The plaintiffs also said Pakatan Rakyat's pledge on oil justice that it would raise to 20 per cent the oil royalty for Sabah and Sarawak once it formed the Federal Government as stated in its recent Kuching Declaration if brought into effect would be unlawful ultra vires null and void against Article 74 of the Federal Constitution and the Ninth Schedule of the Federal Constitution.
Under the Ninth Schedule of the Federal Constitution, the Federal have powers except over permits and licenses under State rights, the Federal Government has rights over development of mineral resources, mines, mining, minerals and mineral ores, oils and oil-fields, petroleum products, safety in mines and oilfields.

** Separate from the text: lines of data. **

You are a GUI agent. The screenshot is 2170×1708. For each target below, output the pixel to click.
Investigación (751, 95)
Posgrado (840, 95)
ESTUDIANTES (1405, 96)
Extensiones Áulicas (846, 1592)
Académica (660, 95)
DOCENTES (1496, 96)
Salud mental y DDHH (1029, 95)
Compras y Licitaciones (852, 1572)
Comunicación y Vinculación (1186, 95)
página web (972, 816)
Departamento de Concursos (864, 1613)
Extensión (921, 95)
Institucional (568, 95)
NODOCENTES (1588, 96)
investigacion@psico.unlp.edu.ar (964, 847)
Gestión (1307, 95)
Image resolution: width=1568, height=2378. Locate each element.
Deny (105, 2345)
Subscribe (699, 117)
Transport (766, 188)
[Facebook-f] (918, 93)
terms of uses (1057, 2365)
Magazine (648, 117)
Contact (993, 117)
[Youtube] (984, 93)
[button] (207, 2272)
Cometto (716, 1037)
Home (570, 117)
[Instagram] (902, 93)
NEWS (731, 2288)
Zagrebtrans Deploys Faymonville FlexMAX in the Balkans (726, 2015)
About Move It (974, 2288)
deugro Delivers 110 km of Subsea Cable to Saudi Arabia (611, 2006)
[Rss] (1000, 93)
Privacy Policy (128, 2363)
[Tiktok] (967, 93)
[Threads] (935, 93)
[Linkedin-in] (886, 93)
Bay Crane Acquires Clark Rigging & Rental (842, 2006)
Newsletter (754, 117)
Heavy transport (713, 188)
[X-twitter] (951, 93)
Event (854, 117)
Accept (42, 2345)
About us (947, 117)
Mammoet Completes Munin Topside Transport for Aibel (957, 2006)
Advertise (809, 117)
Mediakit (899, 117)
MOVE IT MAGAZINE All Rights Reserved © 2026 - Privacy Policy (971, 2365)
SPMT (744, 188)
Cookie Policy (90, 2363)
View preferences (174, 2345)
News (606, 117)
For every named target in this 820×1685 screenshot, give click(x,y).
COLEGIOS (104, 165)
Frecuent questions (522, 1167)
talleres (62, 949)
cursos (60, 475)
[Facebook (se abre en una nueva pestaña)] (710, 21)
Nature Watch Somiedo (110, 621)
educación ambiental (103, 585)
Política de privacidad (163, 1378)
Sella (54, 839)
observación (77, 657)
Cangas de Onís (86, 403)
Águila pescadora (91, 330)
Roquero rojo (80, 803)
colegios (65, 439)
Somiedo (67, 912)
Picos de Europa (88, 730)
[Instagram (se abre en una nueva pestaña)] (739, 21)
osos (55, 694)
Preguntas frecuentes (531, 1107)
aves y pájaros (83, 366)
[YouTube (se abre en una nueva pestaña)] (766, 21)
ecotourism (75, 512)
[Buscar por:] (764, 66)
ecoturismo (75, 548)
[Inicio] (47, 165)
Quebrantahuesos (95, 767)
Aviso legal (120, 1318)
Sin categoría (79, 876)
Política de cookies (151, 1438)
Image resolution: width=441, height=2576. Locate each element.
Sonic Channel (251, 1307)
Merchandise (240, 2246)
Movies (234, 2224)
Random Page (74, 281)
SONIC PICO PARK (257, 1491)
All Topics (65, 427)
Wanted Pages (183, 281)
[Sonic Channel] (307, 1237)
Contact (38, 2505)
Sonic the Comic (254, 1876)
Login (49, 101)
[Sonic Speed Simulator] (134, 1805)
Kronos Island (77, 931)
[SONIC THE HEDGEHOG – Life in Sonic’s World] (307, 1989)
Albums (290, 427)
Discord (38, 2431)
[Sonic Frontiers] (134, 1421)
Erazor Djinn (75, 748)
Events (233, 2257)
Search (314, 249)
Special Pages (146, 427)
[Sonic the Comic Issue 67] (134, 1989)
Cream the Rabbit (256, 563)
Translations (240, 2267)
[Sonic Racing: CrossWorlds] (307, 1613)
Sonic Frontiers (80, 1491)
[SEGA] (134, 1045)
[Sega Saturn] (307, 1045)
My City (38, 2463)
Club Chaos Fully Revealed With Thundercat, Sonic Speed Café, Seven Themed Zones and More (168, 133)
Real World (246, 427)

The Ninth Schedule also stated the following matters to fall in State hands: "Land: Schedule 9 List II, Para 2(a). Under the interpretation Acts, 1948 and 1967, Section 3, land includes "the surface of the earthÉall substances thereinÉall vegetation and other natural productsÉwhether on or below the surfaceÉand land covered by water".
"The territorial waters of Kelantan will come within the definition of "land covered by water". Territorial waters are defined by section 4(2) of the Emergency (Essential Powers) Ordinance No 7, 1969."
"In addition to the income from land, one notes that in Article 110(3a) there is provision for discretionary payment on such terms and conditions as maybe prescribed by or under federal law of the export duty on "mineral oils" produced in the state. Petroleum comes within the meaning of "mineral oils" under Section 10 of the Petroleum Development Act."
In addition to the right of the states, Sabah and Sarawak enjoy some special sources of revenue, which is stated under Schedule 10, Part IV, Paragraph One that assigned import duty and excise duty on petroleum products to Sabah and Sarawak as well as Schedule 10, Part V, Paragraph Three that assigned royalty and export duty on "mineral oils" totalling 10 per cent to Sabah and Sarawak.
"Petroleum", as defined in the Petroleum Development Act, falls within the meaning of "mineral oils" and, therefore, 10 per cent combined royalty and export duty on it constitutes part of the guaranteed revenue for Sabah and Sarawak, the plaintiffs said.
"Furthermore the said Declaration in so far as petrol justice is concerned is unenforceable by reason of being in contravention of Article 13 (2) of the Federal Constitution of Malaysia which states that no law shall provide for compulsory acquisition or the use of property without compensation.
"The said Declaration fails to recognise that the State of Sabah is entitled to one hundred per cent of the proceeds and income from the extraction of petroleum offshore and onshore of Sabah waters," they said.
The plaintiffs also referred to news reports by local politicians and national leaders that Sabah has the potential of becoming the biggest oil and gas producer not only in Malaysia but in the South East Asia region with potential of producing one million barrels a day.
"The estimated reserves from the present Sabah oilfields is 1.4 billion barrels of oil and 7.7 trillion scf of gas."
Sabah politicians, they said had also been calling for a relook of the 1976 Petroleum Agreement.
The plaintiffs also referred to a media report in November 2011, which reported Petronas discovering substantial oil reserves offshore of Sabah, which is at Wakid-1 well, about 100km northwest of the State Capital.
Meanwhile, Zainal, who was the spokeperson of the plaintiffs, when met by reporters after filing the suit through counsel Marcel Jude, said: "It is illegal for the Federal government to take our oil, all 100 per cent of it belongs to the people of Sabah, the Malaysia Agreement 1963 is very clear on this."
He said they are contending that the 1976 agreement is in conflict with the Federal Constitution which for the last 36 years successive State government failed to address.